Carlos is always playing games with his graphing calculator, but now his calculator has contracted a virus. The $\boxed{\text{TRACE}}$, $\boxed{\text{ZOOM}}$, and $\boxed{\text{WINDOW}}$ functions on his calculator are not working. He needs to solve $x^{3} + 5x^{2} – 16x – 14 = 0$, so he graphs $y = x^{3} + 5x^{2} – 16x – 14$ and sees the graph below in the standard window.

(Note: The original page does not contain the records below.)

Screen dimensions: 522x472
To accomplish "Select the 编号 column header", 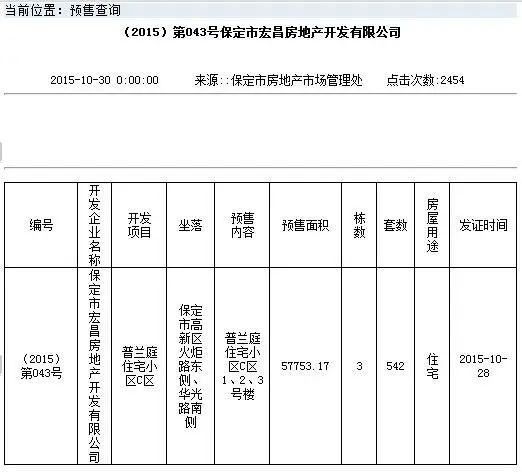I will (41, 225).
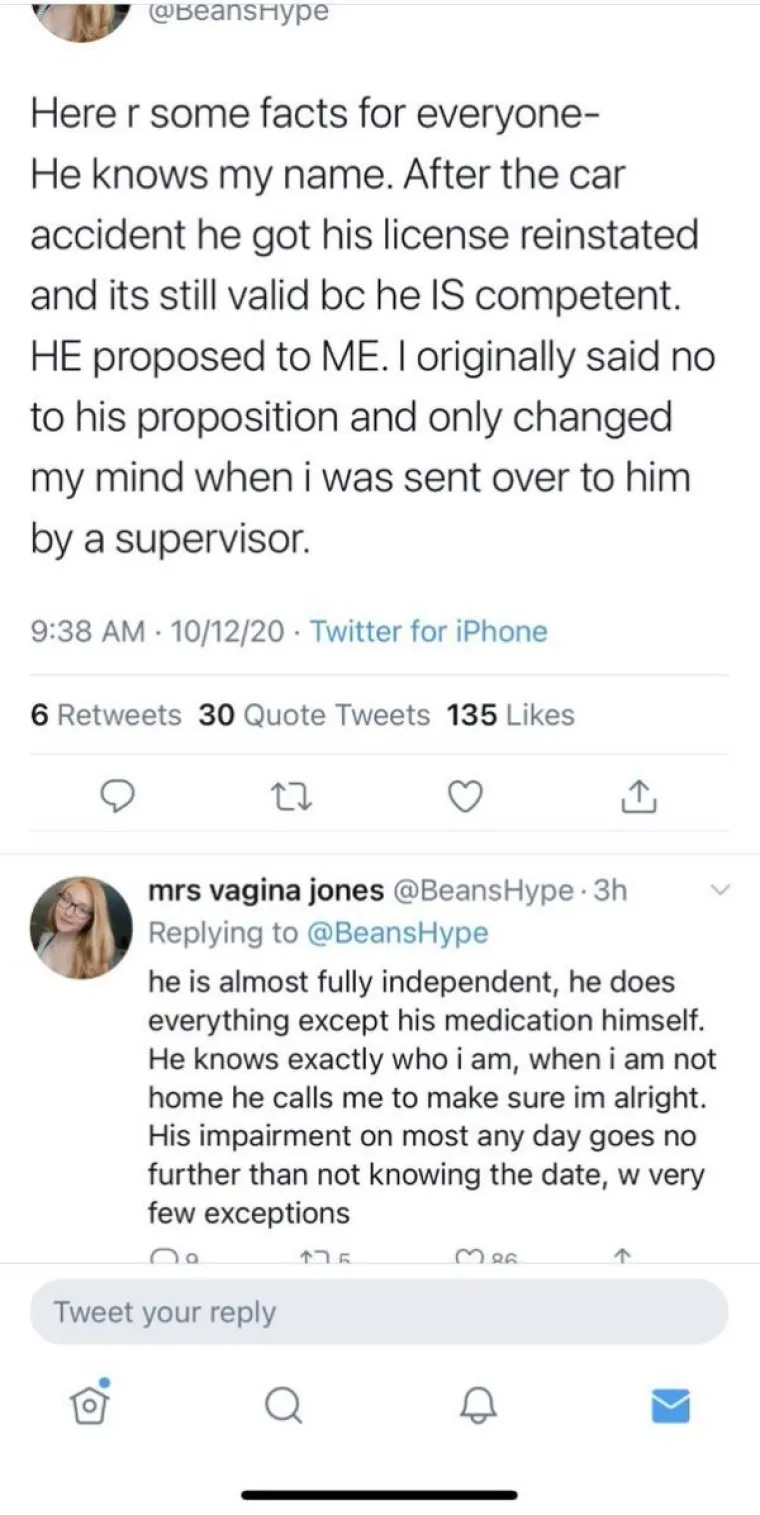Show the 135 Likes list
Screen dimensions: 760x1515
(x=510, y=715)
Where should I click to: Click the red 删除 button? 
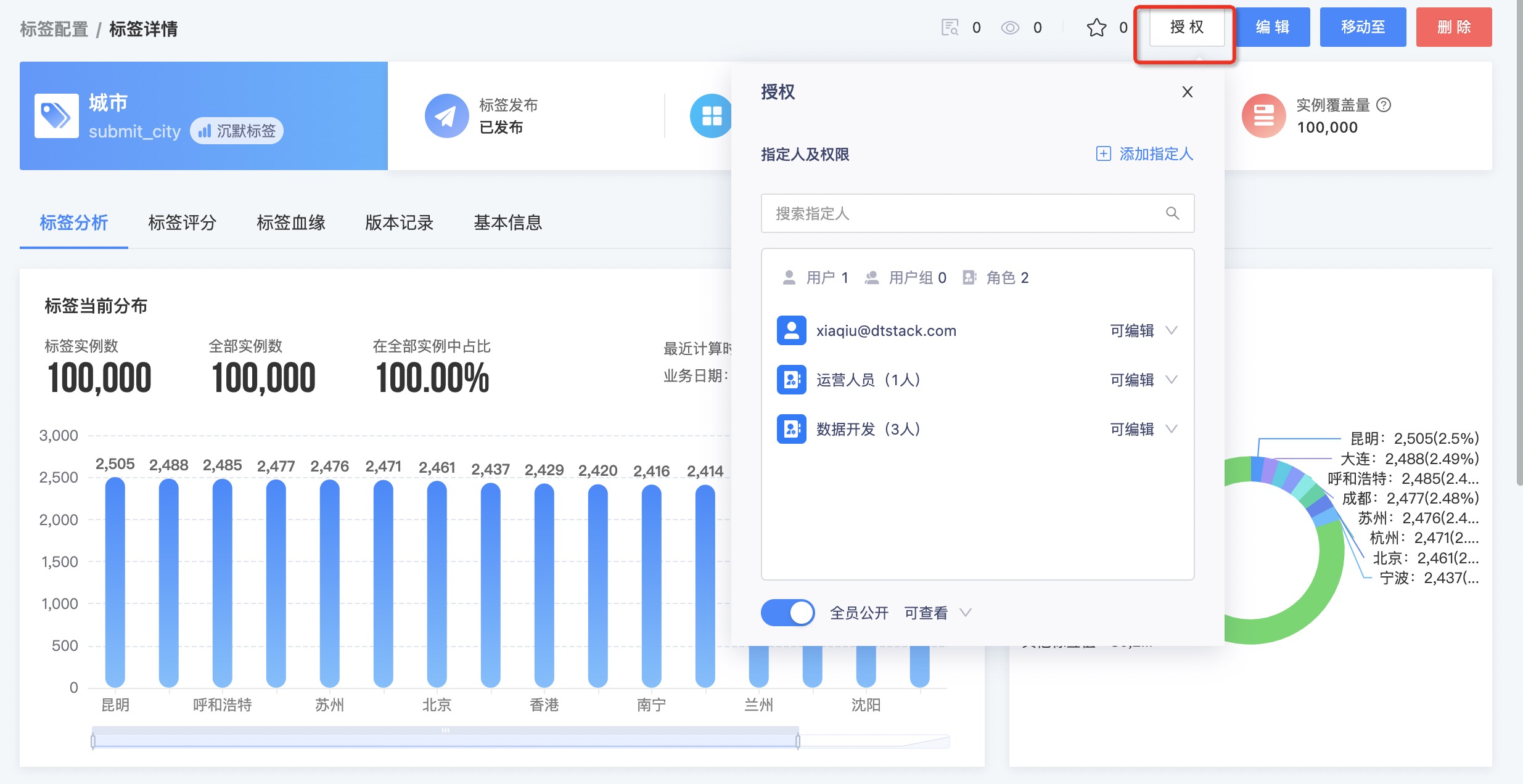pyautogui.click(x=1453, y=28)
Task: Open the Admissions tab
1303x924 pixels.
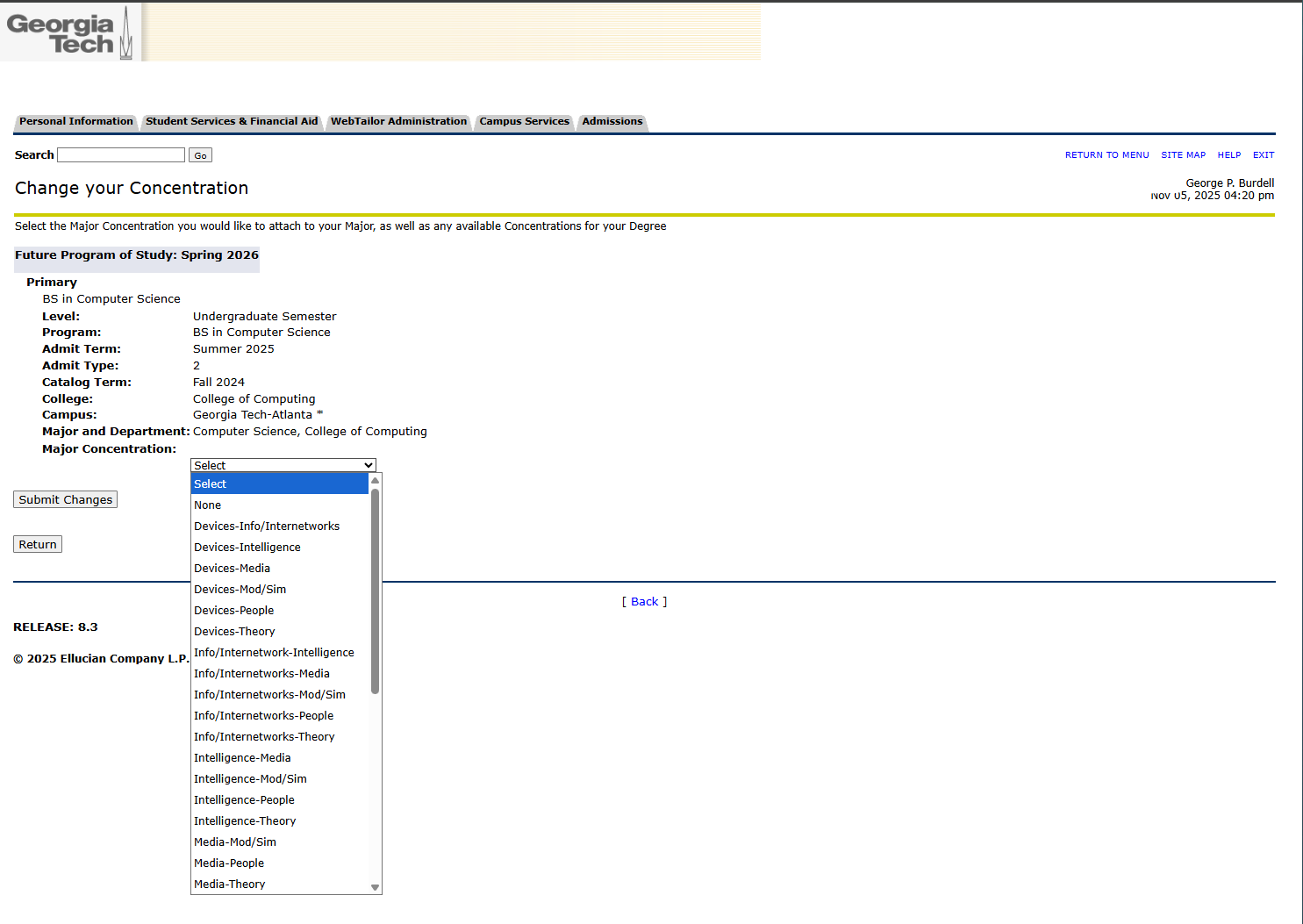Action: coord(612,122)
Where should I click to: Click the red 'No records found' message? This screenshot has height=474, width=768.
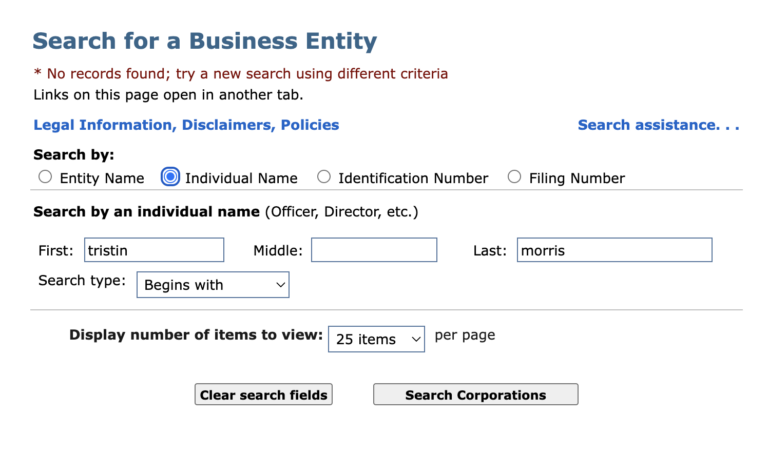240,74
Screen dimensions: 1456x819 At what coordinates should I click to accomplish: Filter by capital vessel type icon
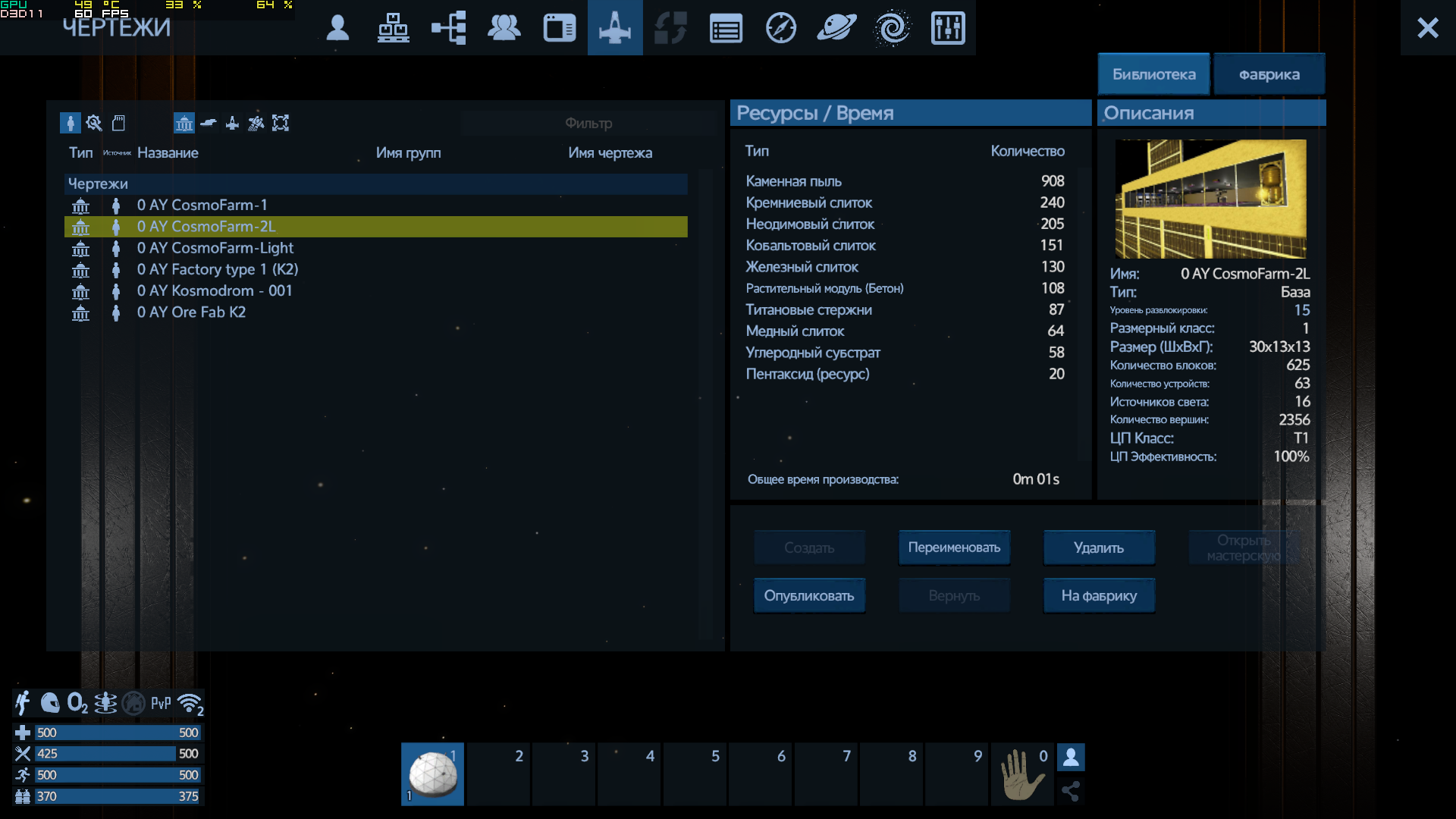(256, 123)
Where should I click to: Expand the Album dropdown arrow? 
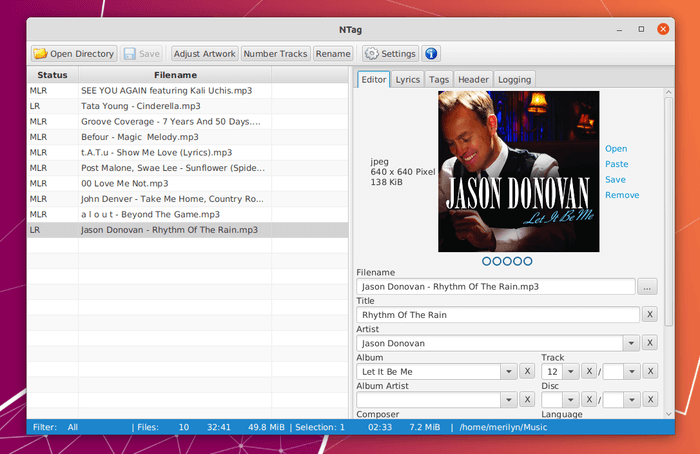[508, 371]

1. From the graph, what number appears to be an integer solution to the equation?

$x = −7$

3. Since you know a solution to the equation, what is the factor associated with this solution?

$\left(x + 7\right)$

4. Use polynomial division to determine the other factor.

Divide $x^{3} + 5x^{2} − 16x − 14$ by $\left(x + 7\right)$ using an area model. 2 by 3 rectangle, labeled as follows: left edge, x, & 7, top edge left, x squared, interior top left, x cubed.

Labels added to the rectangle, interior top middle, negative 2, x squared, interior bottom left, 7, x squared.

Labels added to rectangle, top edge, middle, negative 2, x, interior, bottom middle, negative 14, x, interior top left, negative 2, x.

Labels added to rectangle, top edge, right, negative 2, interior bottom right, negative 14.

$x^{2} − 2x − 2$

5. Use your new factor to complete the following equation.

$x^{3} + 5x^{2} – 16x – 14 = 0$
$\left(x + 7\right)$(other factor)$= 0$

$\left(x + 7\right)\left(x^{2} − 2x − 2\right) = 0$

6. The “other factor” leads to two other solutions to the equation. What are the two other solutions? State all three solutions to the original equation.

Use the Quadratic Formula on the "other factor".